Là réside un autre grand problème de ce marathon vers l’éradication : les vaccins oraux, utilisés dans les pays où le poliovirus circule encore, offrent une possibilité de seconde vie au pathogène. Une pernicieuse vicissitude qui s’explique par le fait que ces vaccins sont constitués de poliovirus atténués, c’est-à-dire qu’ils ont perdu leur virulence mais sont encore « vivants », contrairement à ceux que l’on trouve dans le vaccin injectable, utilisé en France.
L’avantage : donnés sous forme de gouttes, ces vaccins déclenchent la production d’anticorps directement dans les intestins, permettant de détecter puis de neutraliser les poliovirus dès leur arrivée dans l’organisme. Ils peuvent ainsi stopper la transmission interhumaine du pathogène, alors que le vaccin injectable protège uniquement les personnes des paralysies mais ne les empêchent nullement de transporter les virus dans leurs intestins. Problème : ces virus vaccinaux atténués finissent leur vie dans les selles des personnes ayant reçu les gouttes, et donc dans l’environnement.

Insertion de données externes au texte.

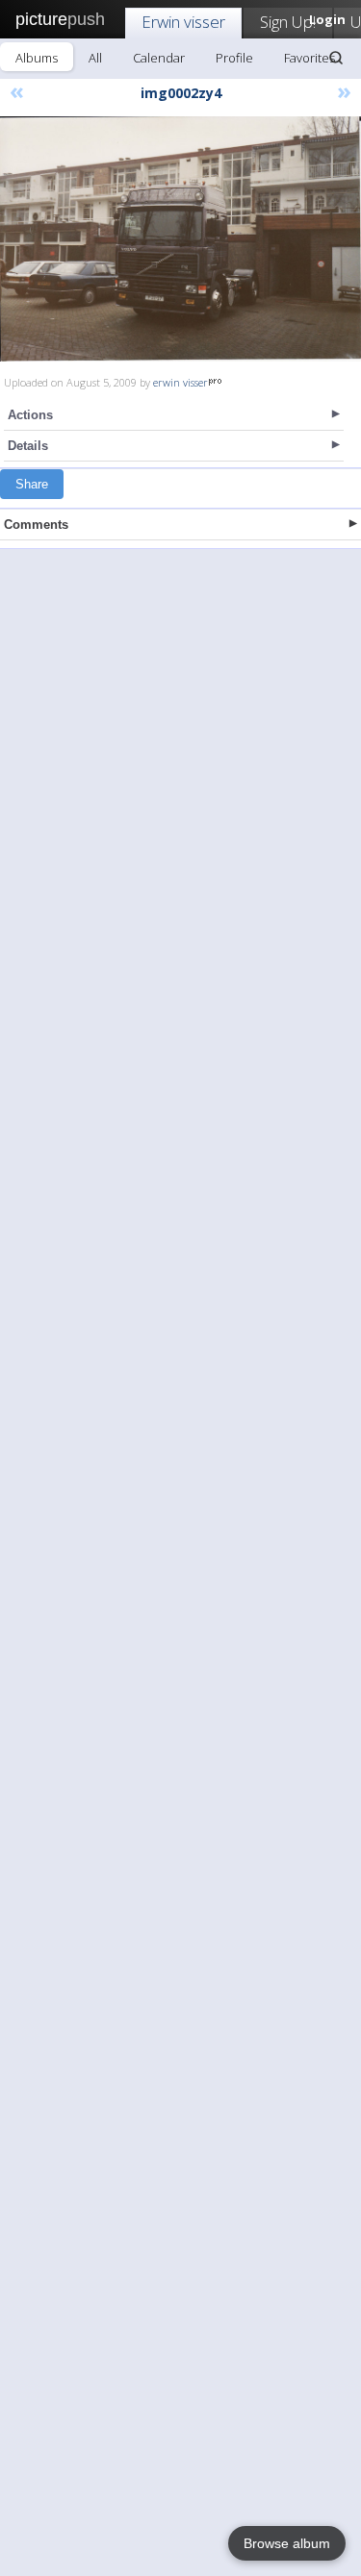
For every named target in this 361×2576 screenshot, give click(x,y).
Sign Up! (288, 22)
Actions (30, 415)
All (95, 57)
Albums (36, 57)
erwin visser (180, 382)
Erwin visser (183, 22)
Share (31, 484)
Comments (36, 524)
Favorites (309, 57)
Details (28, 445)
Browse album (287, 2543)
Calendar (159, 57)
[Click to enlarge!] (180, 239)
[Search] (336, 57)
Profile (234, 57)
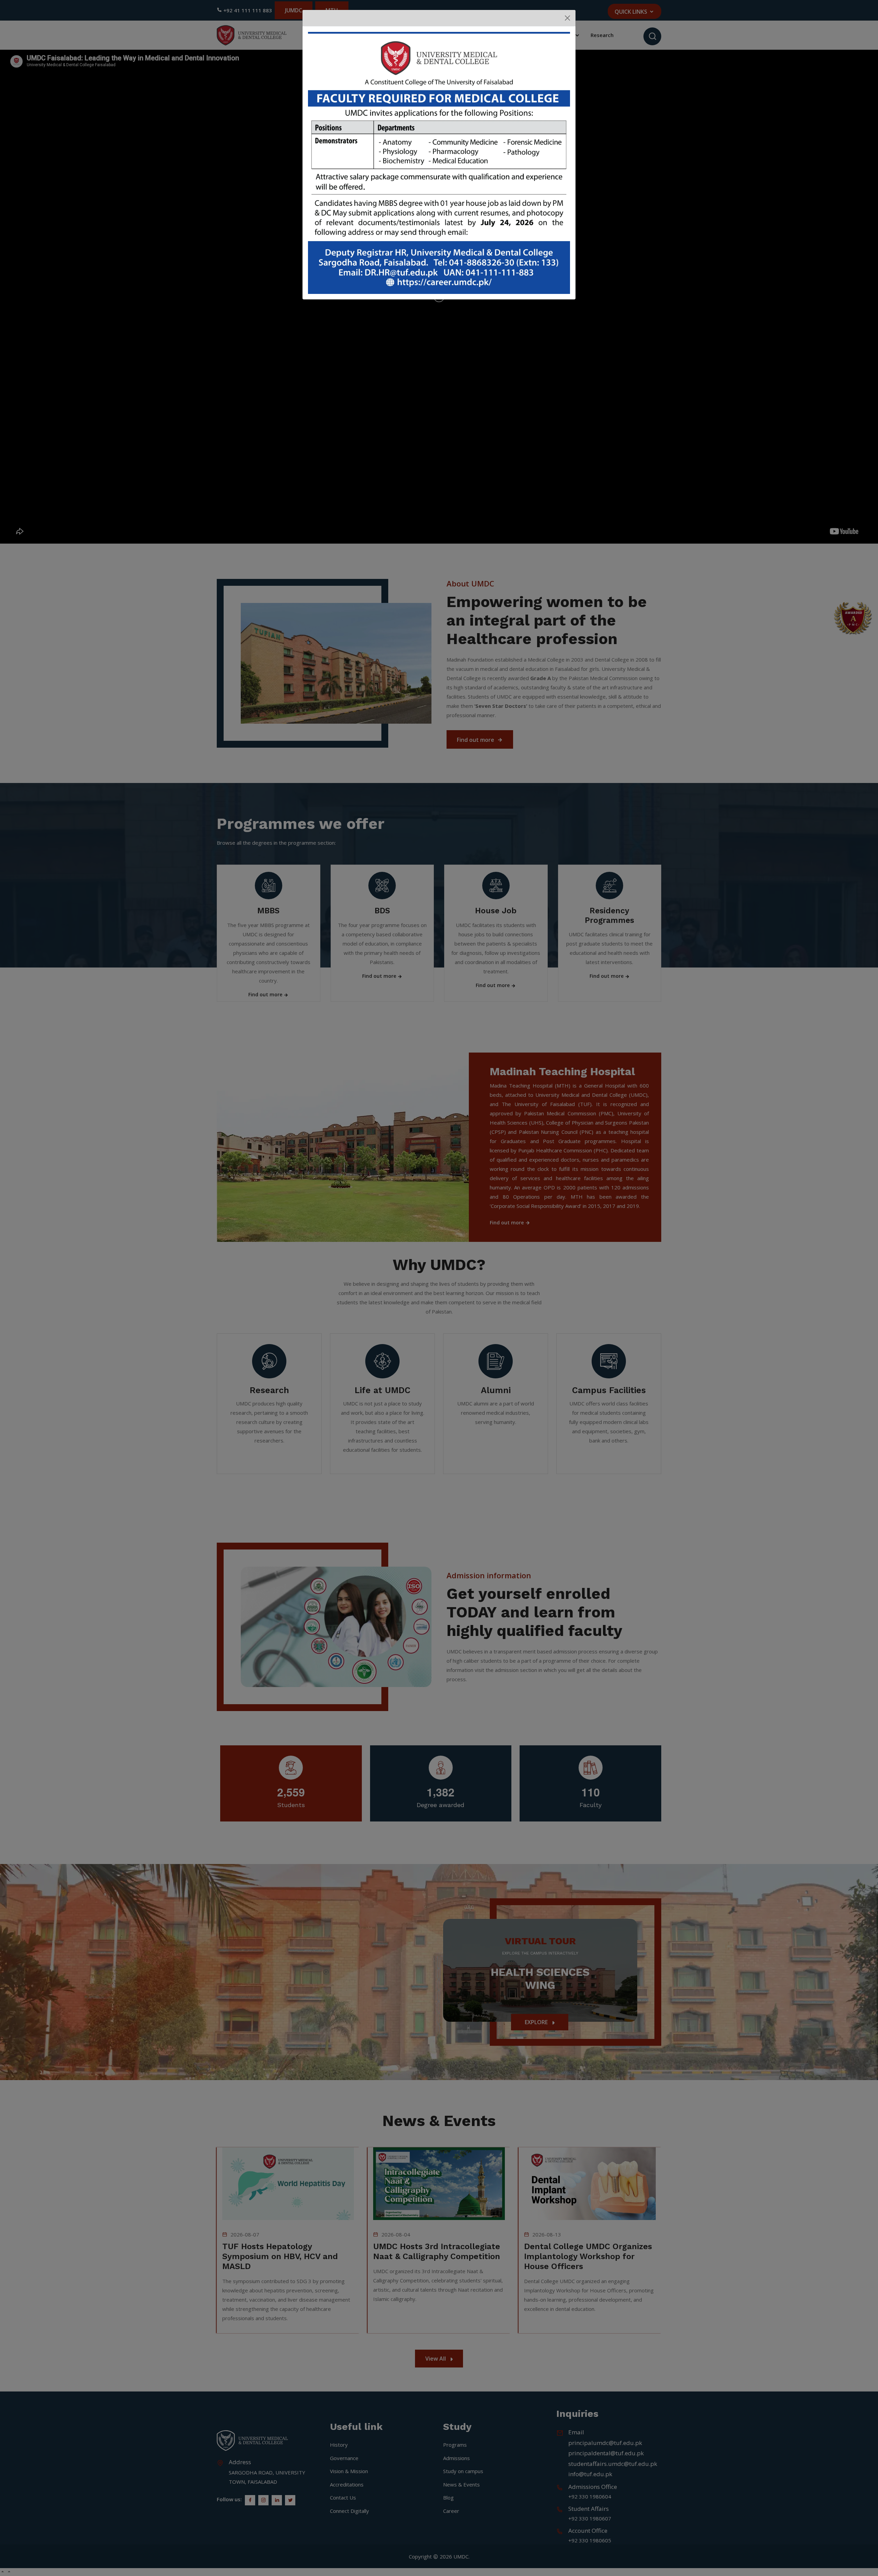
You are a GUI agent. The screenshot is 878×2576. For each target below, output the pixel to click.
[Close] (567, 18)
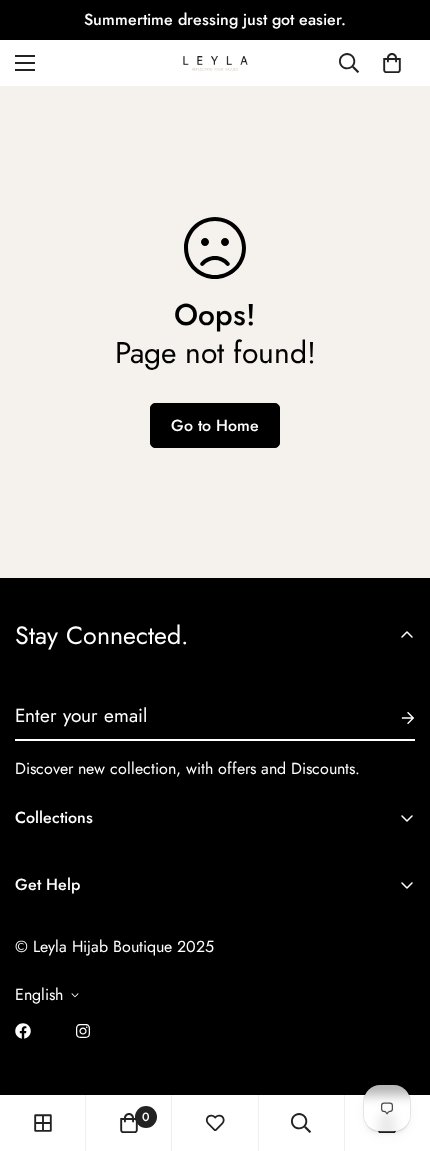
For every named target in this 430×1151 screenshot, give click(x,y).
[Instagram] (83, 1031)
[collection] (43, 1123)
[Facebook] (23, 1031)
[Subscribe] (392, 718)
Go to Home (215, 425)
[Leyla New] (215, 63)
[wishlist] (215, 1123)
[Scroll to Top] (394, 1045)
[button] (392, 63)
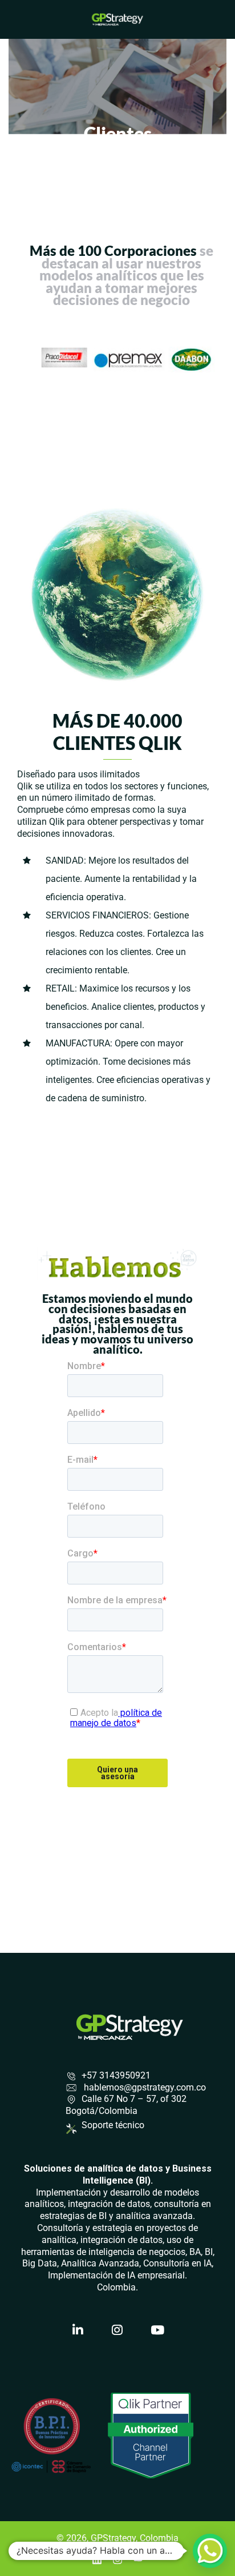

Là, ils peuvent subir, de manière rarissime, des mutations leur permettant de retrouver leur virulence d’antan.
Dès lors, ces virus mutants peuvent se transmettre à d’autres individus, soit directement par contact avec les matières fécales, soit indirectement, par ingestion de produits contaminés (eau, aliments). Dans les régions qui présentent un nombre important de personnes non immunisées, ces transmissions entraînent fatalement des cas de paralysies. En 2021, pas moins de 700 personnes, dont plus de la moitié au Nigeria, se sont retrouvées ainsi paralysées par ces virus dérivés de la souche vaccinale dans le monde. Pour comparaison, le virus sauvage n’avait quant à lui paralysé « que » six personnes, cette année-là…
Nouvel appel à contribution
Dans les pays développés, où le vaccin oral n’est plus utilisé depuis vingt ans, le risque que ces souches vaccinales se retrouvent dans l’environnement est faible. Mais il n’est pas nul pour autant, car des personnes ayant reçu ce vaccin ailleurs peuvent être à l’origine d’une chaîne de contamination. La preuve aux Etats-Unis, mais aussi en Israël, où un enfant de 3 ans non vacciné s’est également retrouvé paralysé en février.
En juin, les autorités britanniques ont annoncé avoir détecté ces souches vaccinales dans les eaux usées de Londres. Des isolats génétiquement liés entre eux, ce qui prouve l’existence d’une « propagation localisée du poliovirus, très probablement chez des personnes qui ne sont pas à jour de leur vaccination », indiquent les experts anglais. Pour l’heure, aucun cas de paralysie n’a été recensé.